■ **WHAT THIS TASK INVOLVES**:
Using the entries below, write out the line with "The width and height of the screenshot is (837, 727).", the line with "This screenshot has height=827, width=1456.", and every line in between, exactly as each is written.
(THE DATA Opens)
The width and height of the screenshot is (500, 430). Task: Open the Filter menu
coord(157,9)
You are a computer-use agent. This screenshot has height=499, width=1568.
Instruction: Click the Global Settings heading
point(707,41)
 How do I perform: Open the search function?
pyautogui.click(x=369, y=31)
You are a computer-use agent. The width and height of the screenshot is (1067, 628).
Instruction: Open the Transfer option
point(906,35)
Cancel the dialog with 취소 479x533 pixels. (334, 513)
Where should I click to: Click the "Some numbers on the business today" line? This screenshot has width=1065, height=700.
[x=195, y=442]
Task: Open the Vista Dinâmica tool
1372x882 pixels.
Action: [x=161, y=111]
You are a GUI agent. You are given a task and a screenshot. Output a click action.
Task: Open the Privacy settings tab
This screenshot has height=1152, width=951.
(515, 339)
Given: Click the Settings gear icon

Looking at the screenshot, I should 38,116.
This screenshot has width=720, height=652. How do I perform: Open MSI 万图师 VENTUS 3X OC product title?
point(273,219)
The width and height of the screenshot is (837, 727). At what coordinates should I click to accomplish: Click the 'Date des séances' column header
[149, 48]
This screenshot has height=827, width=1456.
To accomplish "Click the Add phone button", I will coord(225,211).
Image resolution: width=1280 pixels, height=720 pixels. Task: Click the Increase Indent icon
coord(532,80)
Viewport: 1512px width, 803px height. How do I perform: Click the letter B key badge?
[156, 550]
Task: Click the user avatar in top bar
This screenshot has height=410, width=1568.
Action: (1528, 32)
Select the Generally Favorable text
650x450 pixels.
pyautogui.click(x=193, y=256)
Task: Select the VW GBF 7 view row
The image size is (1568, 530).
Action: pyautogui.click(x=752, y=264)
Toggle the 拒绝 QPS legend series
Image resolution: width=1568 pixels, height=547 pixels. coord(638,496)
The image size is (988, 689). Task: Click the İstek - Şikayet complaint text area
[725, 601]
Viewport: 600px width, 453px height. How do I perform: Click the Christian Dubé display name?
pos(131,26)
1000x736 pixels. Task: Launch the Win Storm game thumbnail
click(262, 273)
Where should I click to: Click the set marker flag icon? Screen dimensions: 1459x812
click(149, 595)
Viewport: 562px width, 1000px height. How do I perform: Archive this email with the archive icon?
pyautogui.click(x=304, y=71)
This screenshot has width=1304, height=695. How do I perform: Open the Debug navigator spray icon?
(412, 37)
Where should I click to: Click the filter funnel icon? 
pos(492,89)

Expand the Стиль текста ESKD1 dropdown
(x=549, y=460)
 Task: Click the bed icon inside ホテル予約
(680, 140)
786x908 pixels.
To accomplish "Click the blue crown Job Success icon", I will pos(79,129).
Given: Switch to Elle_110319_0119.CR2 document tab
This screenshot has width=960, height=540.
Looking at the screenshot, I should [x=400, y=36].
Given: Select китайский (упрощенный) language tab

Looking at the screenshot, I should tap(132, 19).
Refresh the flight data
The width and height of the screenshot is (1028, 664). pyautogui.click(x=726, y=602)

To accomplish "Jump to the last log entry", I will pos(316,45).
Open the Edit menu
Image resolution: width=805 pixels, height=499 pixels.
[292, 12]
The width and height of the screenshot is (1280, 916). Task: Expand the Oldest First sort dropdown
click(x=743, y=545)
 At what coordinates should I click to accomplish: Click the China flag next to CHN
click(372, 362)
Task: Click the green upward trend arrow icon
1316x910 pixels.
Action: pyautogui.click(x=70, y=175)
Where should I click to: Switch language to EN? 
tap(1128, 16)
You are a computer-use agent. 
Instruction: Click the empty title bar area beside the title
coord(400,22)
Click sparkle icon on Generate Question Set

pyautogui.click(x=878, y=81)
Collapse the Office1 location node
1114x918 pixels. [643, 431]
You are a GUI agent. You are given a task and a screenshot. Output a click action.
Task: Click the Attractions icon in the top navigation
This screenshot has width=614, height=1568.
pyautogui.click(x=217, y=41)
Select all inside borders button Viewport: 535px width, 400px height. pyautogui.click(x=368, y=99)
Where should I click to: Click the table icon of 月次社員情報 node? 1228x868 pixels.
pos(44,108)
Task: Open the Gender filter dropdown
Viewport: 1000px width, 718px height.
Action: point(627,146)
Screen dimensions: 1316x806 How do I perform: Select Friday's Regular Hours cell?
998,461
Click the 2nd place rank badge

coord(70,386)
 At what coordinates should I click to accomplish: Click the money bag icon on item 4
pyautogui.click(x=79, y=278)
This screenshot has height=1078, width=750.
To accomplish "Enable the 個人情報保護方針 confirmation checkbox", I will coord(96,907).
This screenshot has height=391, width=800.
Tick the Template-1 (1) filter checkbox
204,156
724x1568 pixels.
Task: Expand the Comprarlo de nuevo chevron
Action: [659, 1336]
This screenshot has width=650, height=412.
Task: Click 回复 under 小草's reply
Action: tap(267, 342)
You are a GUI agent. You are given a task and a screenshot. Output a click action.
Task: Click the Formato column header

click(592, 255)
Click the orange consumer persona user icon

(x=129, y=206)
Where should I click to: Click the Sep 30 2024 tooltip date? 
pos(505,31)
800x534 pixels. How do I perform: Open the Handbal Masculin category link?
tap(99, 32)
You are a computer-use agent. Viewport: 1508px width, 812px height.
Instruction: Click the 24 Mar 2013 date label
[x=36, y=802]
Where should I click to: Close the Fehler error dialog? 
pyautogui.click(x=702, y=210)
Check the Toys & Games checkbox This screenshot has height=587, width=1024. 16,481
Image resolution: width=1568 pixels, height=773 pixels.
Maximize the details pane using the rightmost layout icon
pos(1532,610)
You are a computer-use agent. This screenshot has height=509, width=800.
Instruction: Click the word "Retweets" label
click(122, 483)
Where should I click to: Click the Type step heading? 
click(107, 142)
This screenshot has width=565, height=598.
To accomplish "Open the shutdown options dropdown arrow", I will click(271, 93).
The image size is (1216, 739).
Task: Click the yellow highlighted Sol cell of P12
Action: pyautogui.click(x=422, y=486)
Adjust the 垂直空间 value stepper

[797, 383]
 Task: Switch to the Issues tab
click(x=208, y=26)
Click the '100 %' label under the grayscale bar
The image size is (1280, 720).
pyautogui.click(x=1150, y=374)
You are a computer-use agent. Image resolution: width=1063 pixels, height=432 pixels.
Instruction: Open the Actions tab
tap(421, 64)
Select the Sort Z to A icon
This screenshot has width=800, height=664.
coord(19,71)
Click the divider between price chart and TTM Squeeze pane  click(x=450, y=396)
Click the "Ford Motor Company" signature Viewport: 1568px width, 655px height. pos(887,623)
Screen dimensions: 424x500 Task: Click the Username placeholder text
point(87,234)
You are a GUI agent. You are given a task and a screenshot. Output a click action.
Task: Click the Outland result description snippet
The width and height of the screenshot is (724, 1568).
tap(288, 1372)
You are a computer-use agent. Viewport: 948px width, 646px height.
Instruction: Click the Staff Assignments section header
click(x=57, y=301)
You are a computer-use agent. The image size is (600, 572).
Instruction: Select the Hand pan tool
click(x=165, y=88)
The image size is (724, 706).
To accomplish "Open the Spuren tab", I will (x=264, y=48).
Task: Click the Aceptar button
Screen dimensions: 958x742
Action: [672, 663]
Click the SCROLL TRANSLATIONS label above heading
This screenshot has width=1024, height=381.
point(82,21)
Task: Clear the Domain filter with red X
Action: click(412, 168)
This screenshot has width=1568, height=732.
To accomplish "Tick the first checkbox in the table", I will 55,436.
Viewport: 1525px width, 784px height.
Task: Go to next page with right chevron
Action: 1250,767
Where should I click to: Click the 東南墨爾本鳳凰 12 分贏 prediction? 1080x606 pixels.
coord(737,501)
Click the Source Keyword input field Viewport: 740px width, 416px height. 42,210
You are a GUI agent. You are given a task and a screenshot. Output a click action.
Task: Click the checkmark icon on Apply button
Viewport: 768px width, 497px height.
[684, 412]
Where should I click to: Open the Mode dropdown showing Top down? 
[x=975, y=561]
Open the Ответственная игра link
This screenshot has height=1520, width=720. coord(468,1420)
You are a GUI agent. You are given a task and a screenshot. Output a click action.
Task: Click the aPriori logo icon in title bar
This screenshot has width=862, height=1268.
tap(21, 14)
(THE DATA Closes)
■ **EXERCISE RESULT**:
The width and height of the screenshot is (837, 727). At what coordinates should I click to accomplish: Click the 'Date des séances' column header
[149, 48]
This screenshot has height=827, width=1456.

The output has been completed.